Twitter-Krieg der Investoren: Frank Thelen und Philipp Klöckner finden keinen gemeinsamen Nenner

Zwischen den beiden Investoren Frank Thelen und Philipp Klöckner kommt es schon länger immer wieder zu Auseinandersetzungen. Die Streitthemen sollten zwar ursprünglich durch einen Podcast geklärt werden, jedoch wird dieser nun doch nicht stattfinden.

Frank Thelen und Philipp Klöckner kritisieren sich gegenseitig auf Twitter

Schon seit längerem kommt es zwischen den beiden Investoren Frank Thelen und Phillip Klöckner auf der Social-Media-Plattform Twitter immer wieder zum Streit.

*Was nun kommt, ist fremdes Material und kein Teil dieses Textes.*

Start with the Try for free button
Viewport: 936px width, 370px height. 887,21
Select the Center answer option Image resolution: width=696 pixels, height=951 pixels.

Dabei kommt es immer wieder zu Auseinandersetzungen politischer oder branchenüblicher Themen, bei denen die beiden Parteien meist gegenteilige Ansichten vertreten. Die Situation kochte etwas hoch als Klöckner einen Audioausschnitt von Thelen aus einem Podcast veröffentlichte, in dem dieser Zwangssterilisationen als Lösungsansatz ansprach, um der rasant wachsenden afrikanischen Bevölkerung entgegenzuwirken. Nachdem Thelen daraufhin vorgeworfen wurde, rassistisch zu sein, veröffentlichte dieser seinerseits ein Statementvideo, welches er ebenfalls auf Twitter postete. Er entschuldigte sich für die Formulierungen und distanzierte sich von jeglichem rassistischem Gedankengut. Doch gleichzeitig warf er "einigen Menschen" vor, das Video unglücklich geschnitten zu haben und eine "Kampagne" gegen ihn zu fahren.

Die beiden Investoren planten einen Podcast um ihre Differenzen aus der Welt zu schaffen

Nach einer erneuten Auseinandersetzung, die Thelens Aktienfond "10xDNA" thematisierte, wollten sich beide Parteien zu einer Podcast-Aufnahme verabreden. Grund für die Auseinandersetzung war, dass Klöckner in Thelens Aktienfond nur Geldmacherei sah. Nachdem ein dritter Twitter-User daraufhin ein "Doppelinterview" vorschlug, waren sich Thelen und Klöckner einig, ihre Differenzen in einem sachlichen Gespräch mit einem unparteiischen Moderator zu klären. Danach sollen beide daran gearbeitet haben, einen gemeinsamen Termin zu finden. Die Moderation des Podcasts hätte der OMR-Gründer und Podcast-Betreiber Philipp Westermeyer übernehmen sollen.

Thelen sagt die Podcast-Aufnahme ab

Zu dem Podcast-Gespräch zwischen Thelen und Klöckner soll es nun aber doch nicht kommen. Frank Thelen gab am 16. September an, nicht mehr für die Aufnahme zur Verfügung zu stehen. In einer Erklärung auf seiner Website erklärt Thelen, dass er der Meinung sei, dass es zwischen Klöckner und ihm zu keinem sachlichen Gespräch kommen könne. "Bis heute äußert er sich fast täglich auf Twitter herablassend und hämisch über meine Startups, meinen Fonds, mein Team und meine Person.", begründet Thelen seine Zweifel in der Erklärung.

Da sich statt einem sachlichen Gespräch eher eine "Schlammschlacht" abzeichne, wolle er an der Aufnahme nicht mehr teilnehmen. Klöckner äußerte sich seinerseits auf Twitter zu Thelens Erklärung. Für ihn sei die Absage zwar bedauernswert, jedoch betrachte er sich durch Thelens Nichtantreten als Sieger. Ob es zwischen den beiden Parteien jemals zu einer Aussprache kommt bleibt abzuwarten.